**Your assignment**. Reproduce the section of the listing that begins at the line containing "How do I perform: Click the green Connected" and finishes at the line containing "You are a computer-use agent. 764x639 pixels.". Include both end lines and nothing beyond them.

**Material supplied**.
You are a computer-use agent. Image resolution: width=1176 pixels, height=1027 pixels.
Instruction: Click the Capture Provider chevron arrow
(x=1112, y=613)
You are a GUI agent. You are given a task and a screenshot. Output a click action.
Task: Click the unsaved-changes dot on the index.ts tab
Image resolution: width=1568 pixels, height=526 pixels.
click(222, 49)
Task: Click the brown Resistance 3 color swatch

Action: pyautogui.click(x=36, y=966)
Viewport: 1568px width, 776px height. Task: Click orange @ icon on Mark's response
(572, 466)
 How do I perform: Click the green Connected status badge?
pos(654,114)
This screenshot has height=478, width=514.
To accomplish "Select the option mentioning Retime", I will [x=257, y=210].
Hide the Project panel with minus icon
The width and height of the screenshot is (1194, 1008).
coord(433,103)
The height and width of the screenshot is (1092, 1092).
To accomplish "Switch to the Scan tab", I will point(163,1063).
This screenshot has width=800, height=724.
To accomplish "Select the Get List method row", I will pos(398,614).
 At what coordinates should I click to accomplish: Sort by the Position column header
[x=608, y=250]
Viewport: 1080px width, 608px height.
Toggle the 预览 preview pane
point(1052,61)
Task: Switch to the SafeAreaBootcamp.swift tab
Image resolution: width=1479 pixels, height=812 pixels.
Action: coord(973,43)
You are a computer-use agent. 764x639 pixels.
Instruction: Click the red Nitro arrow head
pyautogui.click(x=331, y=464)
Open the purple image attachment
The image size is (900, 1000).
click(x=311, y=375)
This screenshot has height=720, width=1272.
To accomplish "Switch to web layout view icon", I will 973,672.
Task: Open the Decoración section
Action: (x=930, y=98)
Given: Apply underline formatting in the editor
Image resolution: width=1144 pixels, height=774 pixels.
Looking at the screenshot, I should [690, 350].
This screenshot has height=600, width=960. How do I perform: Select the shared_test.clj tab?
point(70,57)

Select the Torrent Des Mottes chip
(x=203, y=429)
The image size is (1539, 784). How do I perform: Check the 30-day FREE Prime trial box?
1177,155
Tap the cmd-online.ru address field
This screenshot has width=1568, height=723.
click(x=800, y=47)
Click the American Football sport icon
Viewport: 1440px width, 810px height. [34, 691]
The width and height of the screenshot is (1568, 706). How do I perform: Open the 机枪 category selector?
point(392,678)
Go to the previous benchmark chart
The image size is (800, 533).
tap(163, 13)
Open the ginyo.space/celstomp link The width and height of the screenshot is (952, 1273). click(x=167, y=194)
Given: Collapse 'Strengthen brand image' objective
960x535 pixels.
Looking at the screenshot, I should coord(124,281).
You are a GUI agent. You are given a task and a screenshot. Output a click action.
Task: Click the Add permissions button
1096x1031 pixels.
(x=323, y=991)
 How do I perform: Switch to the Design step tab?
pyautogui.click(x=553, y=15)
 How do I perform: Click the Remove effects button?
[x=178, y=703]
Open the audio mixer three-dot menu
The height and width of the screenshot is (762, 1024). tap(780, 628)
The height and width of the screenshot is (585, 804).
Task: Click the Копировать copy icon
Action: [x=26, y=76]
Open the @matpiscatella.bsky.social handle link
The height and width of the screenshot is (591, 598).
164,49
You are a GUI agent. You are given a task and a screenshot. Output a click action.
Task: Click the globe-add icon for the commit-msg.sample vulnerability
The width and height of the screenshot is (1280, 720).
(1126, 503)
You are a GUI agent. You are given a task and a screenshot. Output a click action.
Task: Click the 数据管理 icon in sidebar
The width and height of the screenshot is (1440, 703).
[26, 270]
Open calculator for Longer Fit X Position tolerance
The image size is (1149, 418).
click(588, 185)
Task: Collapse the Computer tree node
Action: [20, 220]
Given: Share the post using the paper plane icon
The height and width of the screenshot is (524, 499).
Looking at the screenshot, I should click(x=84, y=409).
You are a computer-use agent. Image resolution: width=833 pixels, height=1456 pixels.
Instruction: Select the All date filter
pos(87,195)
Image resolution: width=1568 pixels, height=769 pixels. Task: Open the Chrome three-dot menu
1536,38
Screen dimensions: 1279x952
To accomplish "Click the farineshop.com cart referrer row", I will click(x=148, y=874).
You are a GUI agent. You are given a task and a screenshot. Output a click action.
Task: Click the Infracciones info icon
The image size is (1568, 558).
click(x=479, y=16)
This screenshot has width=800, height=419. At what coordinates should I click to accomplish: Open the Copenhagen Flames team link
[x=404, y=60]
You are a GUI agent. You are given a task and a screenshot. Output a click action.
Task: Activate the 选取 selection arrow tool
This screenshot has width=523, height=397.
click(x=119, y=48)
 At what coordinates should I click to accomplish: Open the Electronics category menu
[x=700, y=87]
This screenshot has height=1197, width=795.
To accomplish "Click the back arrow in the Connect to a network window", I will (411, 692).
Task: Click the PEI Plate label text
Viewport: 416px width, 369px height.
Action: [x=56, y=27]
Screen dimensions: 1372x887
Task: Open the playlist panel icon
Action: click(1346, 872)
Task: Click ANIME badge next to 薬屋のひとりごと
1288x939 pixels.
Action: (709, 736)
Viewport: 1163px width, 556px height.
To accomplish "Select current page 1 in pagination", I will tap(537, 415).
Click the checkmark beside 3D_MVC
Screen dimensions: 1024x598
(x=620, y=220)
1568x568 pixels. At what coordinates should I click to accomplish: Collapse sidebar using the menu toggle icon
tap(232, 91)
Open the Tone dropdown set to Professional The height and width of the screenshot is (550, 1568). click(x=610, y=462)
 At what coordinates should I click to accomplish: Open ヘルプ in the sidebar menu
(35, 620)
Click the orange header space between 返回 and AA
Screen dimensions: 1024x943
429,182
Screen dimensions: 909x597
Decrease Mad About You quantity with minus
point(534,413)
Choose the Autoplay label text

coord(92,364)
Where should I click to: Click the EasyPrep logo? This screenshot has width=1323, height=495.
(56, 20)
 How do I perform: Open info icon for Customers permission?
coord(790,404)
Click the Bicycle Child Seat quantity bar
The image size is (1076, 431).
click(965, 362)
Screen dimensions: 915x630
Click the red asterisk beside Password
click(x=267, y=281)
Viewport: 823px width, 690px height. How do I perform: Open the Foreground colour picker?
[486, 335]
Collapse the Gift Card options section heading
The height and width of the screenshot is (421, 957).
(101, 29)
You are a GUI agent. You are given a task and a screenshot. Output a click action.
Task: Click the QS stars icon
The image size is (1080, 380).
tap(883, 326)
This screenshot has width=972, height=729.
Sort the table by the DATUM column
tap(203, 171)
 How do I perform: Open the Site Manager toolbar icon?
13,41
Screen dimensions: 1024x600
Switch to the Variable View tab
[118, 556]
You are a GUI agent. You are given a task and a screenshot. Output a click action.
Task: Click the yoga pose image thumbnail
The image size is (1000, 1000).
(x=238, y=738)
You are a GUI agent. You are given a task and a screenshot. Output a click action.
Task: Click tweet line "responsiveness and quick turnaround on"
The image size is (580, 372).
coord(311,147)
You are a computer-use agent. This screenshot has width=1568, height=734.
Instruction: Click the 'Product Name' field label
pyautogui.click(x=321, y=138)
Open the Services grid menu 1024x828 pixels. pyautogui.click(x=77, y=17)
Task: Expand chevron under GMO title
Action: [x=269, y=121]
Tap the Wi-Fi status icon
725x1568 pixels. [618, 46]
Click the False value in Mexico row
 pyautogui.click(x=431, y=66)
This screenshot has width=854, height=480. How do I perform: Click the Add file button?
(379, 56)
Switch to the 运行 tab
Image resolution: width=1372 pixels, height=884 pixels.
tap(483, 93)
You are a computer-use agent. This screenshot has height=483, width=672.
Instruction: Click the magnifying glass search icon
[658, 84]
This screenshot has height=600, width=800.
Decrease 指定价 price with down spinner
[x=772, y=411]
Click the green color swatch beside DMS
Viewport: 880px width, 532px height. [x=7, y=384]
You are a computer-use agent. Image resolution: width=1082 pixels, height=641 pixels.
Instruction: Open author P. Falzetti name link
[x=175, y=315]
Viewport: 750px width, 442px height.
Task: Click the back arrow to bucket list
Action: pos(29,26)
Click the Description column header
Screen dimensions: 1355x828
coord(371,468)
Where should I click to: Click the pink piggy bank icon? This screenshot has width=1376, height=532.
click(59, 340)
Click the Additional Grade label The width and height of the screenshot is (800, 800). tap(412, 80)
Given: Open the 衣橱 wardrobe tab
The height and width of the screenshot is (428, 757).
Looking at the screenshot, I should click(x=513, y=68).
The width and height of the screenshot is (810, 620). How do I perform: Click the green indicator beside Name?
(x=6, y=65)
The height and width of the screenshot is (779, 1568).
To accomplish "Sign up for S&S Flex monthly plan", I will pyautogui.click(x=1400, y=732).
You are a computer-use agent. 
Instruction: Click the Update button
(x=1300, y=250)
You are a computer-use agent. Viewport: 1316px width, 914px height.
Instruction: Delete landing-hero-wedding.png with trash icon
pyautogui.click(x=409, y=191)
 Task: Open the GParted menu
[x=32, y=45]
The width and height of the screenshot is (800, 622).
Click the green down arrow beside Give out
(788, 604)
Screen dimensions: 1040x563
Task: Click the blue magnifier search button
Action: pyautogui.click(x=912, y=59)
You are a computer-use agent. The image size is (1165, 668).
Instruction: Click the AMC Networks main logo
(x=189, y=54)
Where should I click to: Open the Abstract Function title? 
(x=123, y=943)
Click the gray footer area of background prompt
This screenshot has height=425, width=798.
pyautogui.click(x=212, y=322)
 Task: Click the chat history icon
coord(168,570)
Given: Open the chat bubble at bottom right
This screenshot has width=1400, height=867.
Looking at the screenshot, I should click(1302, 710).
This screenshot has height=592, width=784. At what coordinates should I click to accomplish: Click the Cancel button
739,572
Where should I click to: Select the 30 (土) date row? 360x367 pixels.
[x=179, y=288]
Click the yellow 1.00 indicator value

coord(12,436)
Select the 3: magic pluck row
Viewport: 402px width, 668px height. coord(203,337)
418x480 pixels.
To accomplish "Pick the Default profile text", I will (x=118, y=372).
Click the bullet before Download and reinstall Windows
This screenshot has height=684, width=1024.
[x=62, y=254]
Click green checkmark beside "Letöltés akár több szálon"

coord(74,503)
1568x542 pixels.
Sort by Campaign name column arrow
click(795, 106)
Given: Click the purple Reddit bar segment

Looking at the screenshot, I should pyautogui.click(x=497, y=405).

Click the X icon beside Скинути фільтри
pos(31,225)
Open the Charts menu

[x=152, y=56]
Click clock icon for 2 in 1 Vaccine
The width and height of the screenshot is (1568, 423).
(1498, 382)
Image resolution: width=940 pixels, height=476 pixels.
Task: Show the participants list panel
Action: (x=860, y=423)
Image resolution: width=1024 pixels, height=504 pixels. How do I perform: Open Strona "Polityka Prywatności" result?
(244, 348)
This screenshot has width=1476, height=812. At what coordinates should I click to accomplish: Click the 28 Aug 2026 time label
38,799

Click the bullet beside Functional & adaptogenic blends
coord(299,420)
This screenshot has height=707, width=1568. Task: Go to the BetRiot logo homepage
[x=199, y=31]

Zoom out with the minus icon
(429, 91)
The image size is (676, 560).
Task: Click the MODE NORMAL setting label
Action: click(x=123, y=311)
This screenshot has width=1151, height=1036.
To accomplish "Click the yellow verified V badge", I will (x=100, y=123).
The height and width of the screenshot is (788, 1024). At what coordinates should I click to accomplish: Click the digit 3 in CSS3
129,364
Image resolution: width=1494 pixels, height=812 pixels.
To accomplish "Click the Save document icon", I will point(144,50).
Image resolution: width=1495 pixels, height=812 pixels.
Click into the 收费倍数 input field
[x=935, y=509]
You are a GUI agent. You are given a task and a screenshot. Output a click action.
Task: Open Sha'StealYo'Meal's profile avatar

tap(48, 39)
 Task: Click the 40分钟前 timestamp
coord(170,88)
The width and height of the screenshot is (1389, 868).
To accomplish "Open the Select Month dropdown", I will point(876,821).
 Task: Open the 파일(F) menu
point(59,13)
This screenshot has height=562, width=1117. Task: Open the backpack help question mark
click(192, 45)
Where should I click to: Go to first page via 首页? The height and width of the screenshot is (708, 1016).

**Solution below**.
 How do I perform: Click the green Connected status badge?
pos(654,114)
This screenshot has height=478, width=514.
To accomplish "Select the option mentioning Retime", I will [x=257, y=210].
Hide the Project panel with minus icon
The width and height of the screenshot is (1194, 1008).
coord(433,103)
The height and width of the screenshot is (1092, 1092).
To accomplish "Switch to the Scan tab", I will point(163,1063).
This screenshot has width=800, height=724.
To accomplish "Select the Get List method row", I will pos(398,614).
 At what coordinates should I click to accomplish: Sort by the Position column header
[x=608, y=250]
Viewport: 1080px width, 608px height.
Toggle the 预览 preview pane
point(1052,61)
Task: Switch to the SafeAreaBootcamp.swift tab
Image resolution: width=1479 pixels, height=812 pixels.
Action: coord(973,43)
You are a computer-use agent. 764x639 pixels.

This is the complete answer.